Wednesday, February 04, 2009

Why ninjas are cool

No. You are wrong. This is not yet another rant about why Dusk of Ninja & Brush is a totally awesome game. This is real ninja stuff! .NET ninja stuff – but you catch my drift.

Today I went to a Tech Talk at microsoft about ASP.NET performance. Usually these talks contain just enough to not be a complete waste of time – but they are seldomly totally awesome. Today was different. Today a ninja was doing the talk. The Ninja was Mads Kristensen. I have been reading his blog for a while, and knew that he was good. But seeing him live was a whole other ballgame. The dude knows his tech and how to present it.

First of all he cut straight to the chase saying that usually when you talk about ASP.NET optimization – or when MSDN does anyway – they talk about how optimize all the backend stuff. The point is that this matters – but not as much as you think. Usually that part of serving the page takes up less than 10% of the total time the page takes to load… What takes the other 90% is all the CSS, JS and image content stuff. So that is really where you want to optimize.

Taking it from there he ran at a gracefully fast ninja tempo through techniques like minifying, compression, outputcaching, http caching and a lot of other stuff. Techniques that I knew, but I am really underutilizing because they are somewhat hard to get into and get to work properly. Mads showed me that it was just because I was trying to use a screwdriver to drive in a nail. With a lot of handlers and helpers page, most of which were dead simple 1digit-liners, he transformed an albeit simple site page using ASP.NET AJAX, external CSS and JS from 18 HTTP requests and 200K down to 5 requests and 30K – 0K on following requests when cached. Yes – that is no content. Driving the YSlow score up to a whopping 93.

You of course have to use some thought on how to manage caching if you have a highly dynamic site. But with his handlers and helpers in that was pretty simple too. Bottom line – this can be used on almost any ASP.NET site with very little effort. I just can’t wait to get my hands on this code!

Mads. You are truly a ninja. Keep up the great work.

Sunday, February 01, 2009

Global Game Jam 09 is over

…and it has been a blast. 48 hours of game making madness around the globe. I am really looking forward to seeing how much press this event generates and to see the games that have been created. Needless to see very few will have time to play all the games that the 1500 participants worldwide has made. Here we made a massive 29 different games – and we were 150 people. A quick calculation suggests that this will result in at least 250 games made this weekend. Mind boggling. Glad I have the badge and T to show that I was in the event.

So… You are waiting to hear about our game? We went with a safe kick-ass theme: Ninjas and Zombies. You can’t really go wrong there, can you?
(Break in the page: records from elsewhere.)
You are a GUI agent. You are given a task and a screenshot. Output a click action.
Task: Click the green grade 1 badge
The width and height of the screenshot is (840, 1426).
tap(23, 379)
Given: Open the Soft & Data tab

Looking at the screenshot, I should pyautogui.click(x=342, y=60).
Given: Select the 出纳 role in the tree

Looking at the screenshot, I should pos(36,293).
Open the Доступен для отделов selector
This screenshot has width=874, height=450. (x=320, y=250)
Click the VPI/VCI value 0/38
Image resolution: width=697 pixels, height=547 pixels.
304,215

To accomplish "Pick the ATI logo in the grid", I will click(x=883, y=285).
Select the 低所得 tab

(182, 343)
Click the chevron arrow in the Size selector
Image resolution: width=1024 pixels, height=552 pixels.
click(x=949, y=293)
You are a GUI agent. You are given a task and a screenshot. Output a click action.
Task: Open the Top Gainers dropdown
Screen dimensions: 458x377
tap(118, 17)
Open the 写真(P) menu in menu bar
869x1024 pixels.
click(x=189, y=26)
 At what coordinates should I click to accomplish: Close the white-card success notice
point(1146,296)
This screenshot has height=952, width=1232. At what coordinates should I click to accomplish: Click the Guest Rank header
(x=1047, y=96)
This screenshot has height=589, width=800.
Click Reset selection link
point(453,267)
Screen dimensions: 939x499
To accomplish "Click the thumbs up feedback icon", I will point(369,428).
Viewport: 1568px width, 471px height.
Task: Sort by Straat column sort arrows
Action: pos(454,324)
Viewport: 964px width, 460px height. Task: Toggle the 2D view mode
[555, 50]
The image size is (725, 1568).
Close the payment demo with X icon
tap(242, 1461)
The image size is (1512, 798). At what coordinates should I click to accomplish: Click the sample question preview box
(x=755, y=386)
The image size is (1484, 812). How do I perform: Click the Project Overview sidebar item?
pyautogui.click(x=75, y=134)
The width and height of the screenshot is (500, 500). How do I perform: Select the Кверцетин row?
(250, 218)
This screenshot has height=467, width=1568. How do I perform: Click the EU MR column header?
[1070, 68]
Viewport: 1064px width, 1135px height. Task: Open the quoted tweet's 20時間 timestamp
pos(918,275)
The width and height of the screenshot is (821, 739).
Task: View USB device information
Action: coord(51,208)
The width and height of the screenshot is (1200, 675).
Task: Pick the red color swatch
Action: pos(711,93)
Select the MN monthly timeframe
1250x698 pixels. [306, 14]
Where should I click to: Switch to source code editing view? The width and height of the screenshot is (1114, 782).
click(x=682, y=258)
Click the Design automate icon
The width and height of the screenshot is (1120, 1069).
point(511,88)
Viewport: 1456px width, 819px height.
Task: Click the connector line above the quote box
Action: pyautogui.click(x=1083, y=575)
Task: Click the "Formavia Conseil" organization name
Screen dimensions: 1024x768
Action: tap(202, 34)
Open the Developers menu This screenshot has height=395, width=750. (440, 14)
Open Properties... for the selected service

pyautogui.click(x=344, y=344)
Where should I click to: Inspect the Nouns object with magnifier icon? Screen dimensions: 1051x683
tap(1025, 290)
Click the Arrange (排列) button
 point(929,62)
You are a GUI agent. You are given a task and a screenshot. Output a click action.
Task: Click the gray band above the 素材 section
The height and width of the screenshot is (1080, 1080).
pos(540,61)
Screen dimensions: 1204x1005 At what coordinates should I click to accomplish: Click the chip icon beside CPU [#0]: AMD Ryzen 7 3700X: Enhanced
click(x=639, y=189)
Our game is called Dusk of Ninja and Brush and it features the last minutes of our hero Ninja while he and his friend Brush is being overrun by zombies.

Won’t go into more detail in writing, because playing says more than 1 gazillion words. But since the Unity windows beta version we used does not have the ability to publish a web player, you’ll have to wait a few days. I promise I’ll get it ready as soon as I get a capable Unity version, and I’ll post the link to the game here.

Wednesday, January 14, 2009

StringBuilder and the immutability of strings

I had a discussion today with Robin, who claimed that there was several ways to break the immutability of strings in C# – most notably by using a StringBuilder to build the string in bits. I found that very unsettling, and decided to make my own tests to see what was happening. Here is a screenshot of the program and the results.

CropperCapture[4]

The results are pretty interesting, and not as unsettling as i had feared. It seems that immutability of the string is indeed broken for the string gotten from the StringBuilder as it is not the same reference to the string. This is at least what I thought was one of the porperties of string immutability in C#. Luckily both an Equals call and == report the strings as being the same.

What practical implications does this have? Obviously – do not rely on ReferenceEquals when testing string. But when would you do that. The only case I can think of right now is when testing:

CropperCapture[6]

Using “Assert.Same” (in xUnit – Assert.AreSame in NUnit), will fail. This is not something that I would normally do – I mostly use Equals and only Same when I really mean it. If you have a different strategy, maybe it is time to revisit it.

But what is really happening here?! You have to dig a litte bit to find out what is going on. In .NET strings are usually stored in the intern pool. This is the way to ensure immutability. This is true for all cases of literal strings at least. Even strings literals concatted with + have ths ability. But in some cases, apparently when strings are generated from char arrays, like when they come from interop or StringBuilder, strings will be put in the heap instead of the intern table. To the rescue comes the String.Intern() method which will correct all wrongs:

CropperCapture[7]

There. Now you know some more about the inner workings of strings. Lesson to be learned: Never ever use ReferenceEquals to compare strings. And if you are forced to – Intern them first.